Of course, there is considerable discussion as to whether or not when Paul uses ergōn nomou he is really connecting it to some of the ideas present in ma’asei haTorah in 4QMMT from the Dead Sea Scrolls. After defining some of the major rules of the Qumran community, this document ends with the statement,
“Now we have written to you some of the works of the Law [Heb. miqsat ma’asei ha-Torah], those which we determined would be beneficial for you and your people, because we have seen [that] you possess insight and knowledge of the Law” (4Q399).
Many, acknowledging a connection between ergōn nomou and ma’asei haTorah, conclude that the “works of law” of which Paul speaks are “the boundary markers that clearly distinguished Jews from their neighbors—circumcision, the sabbath, and the purity laws” (EDB). There are, however, Christian theologians who are resistant to “works of law” having any technical reference to either boundary markers, or to the halachah of a sectarian Jewish community. Those who are resistant are often so because it requires one to take a more moderate view of the Torah in Pauline literature. Among these, T.R. Schreiner argues, “the expression ‘works’ (erga) in Paul refers to ‘deeds that are performed,’ and thus ‘works of Law’ signifies the ‘deeds’ or ‘actions’ demanded by the Mosaic Law.”

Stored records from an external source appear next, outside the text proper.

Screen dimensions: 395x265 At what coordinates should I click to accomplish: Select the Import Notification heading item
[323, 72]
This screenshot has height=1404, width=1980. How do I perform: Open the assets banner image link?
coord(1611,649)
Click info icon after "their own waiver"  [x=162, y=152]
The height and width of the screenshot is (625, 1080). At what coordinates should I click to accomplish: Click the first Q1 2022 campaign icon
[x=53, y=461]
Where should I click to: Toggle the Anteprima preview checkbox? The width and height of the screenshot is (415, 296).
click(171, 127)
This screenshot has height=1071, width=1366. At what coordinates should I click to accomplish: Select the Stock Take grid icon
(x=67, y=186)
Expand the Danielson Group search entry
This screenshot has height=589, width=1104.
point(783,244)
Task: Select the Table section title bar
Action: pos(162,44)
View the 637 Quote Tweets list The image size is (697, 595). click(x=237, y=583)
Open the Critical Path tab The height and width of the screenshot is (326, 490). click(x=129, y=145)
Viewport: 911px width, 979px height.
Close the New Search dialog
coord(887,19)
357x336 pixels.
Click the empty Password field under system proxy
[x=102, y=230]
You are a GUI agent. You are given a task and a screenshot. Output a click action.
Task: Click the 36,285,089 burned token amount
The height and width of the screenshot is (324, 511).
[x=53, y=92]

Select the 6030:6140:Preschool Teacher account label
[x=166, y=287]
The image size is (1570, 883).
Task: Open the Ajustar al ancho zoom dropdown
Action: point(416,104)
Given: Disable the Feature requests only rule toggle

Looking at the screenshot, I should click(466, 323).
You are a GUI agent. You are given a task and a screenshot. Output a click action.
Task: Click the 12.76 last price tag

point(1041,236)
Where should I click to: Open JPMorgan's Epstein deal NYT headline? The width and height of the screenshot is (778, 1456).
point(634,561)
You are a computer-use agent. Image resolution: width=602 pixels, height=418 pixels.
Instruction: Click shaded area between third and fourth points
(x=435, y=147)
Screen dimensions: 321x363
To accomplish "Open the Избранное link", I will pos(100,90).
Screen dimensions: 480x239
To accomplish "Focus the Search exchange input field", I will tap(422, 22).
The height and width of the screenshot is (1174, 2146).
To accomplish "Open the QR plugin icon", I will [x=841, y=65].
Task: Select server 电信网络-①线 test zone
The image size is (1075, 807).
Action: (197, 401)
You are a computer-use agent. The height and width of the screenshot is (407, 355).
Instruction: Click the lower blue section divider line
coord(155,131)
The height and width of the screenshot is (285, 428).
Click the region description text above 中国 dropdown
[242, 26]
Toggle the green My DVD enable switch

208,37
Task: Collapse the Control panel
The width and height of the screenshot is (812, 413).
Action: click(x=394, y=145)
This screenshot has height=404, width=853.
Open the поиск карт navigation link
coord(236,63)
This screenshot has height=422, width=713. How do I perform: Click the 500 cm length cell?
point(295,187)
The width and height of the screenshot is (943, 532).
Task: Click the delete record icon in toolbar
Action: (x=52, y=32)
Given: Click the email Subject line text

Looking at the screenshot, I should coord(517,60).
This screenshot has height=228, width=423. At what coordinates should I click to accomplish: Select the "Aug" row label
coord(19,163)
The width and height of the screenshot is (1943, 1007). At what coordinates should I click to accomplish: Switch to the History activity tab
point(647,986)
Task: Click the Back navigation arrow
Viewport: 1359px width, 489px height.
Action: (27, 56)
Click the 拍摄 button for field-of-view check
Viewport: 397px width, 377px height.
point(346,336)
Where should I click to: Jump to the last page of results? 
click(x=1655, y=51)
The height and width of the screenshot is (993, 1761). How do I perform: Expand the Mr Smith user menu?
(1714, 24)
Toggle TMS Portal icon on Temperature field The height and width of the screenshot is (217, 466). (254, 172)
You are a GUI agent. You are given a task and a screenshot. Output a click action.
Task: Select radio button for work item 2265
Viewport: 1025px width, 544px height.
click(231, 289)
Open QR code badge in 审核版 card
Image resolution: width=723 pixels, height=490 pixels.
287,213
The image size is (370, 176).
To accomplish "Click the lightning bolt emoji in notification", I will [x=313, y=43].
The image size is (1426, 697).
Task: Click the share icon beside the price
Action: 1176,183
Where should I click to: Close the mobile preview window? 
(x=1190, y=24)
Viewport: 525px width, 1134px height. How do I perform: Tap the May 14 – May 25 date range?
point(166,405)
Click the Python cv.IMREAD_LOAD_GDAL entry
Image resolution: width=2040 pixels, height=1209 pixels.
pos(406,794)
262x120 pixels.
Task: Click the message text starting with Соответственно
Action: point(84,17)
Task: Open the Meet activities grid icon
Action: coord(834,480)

It would certainly be irresponsible for readers to think that any time Paul uses the term “works” he is speaking of “works of law.” He most often uses “works” as comparable to “deeds.” Likewise, when Paul uses “works of law” or ergōn nomou, the Torah is somehow involved. The question is whether these “works of law” are simply “doing what the Law commanded” (Schreiner), or alternatively, applying the Torah’s instructions in a particular way. If it is the latter, then it can reorient our interpretation of some of Paul’s words in Galatians and Romans. Paul’s argument would not be against “the Torah” per se, but rather its interpretation and application by a particular sector of the ancient Jewish community.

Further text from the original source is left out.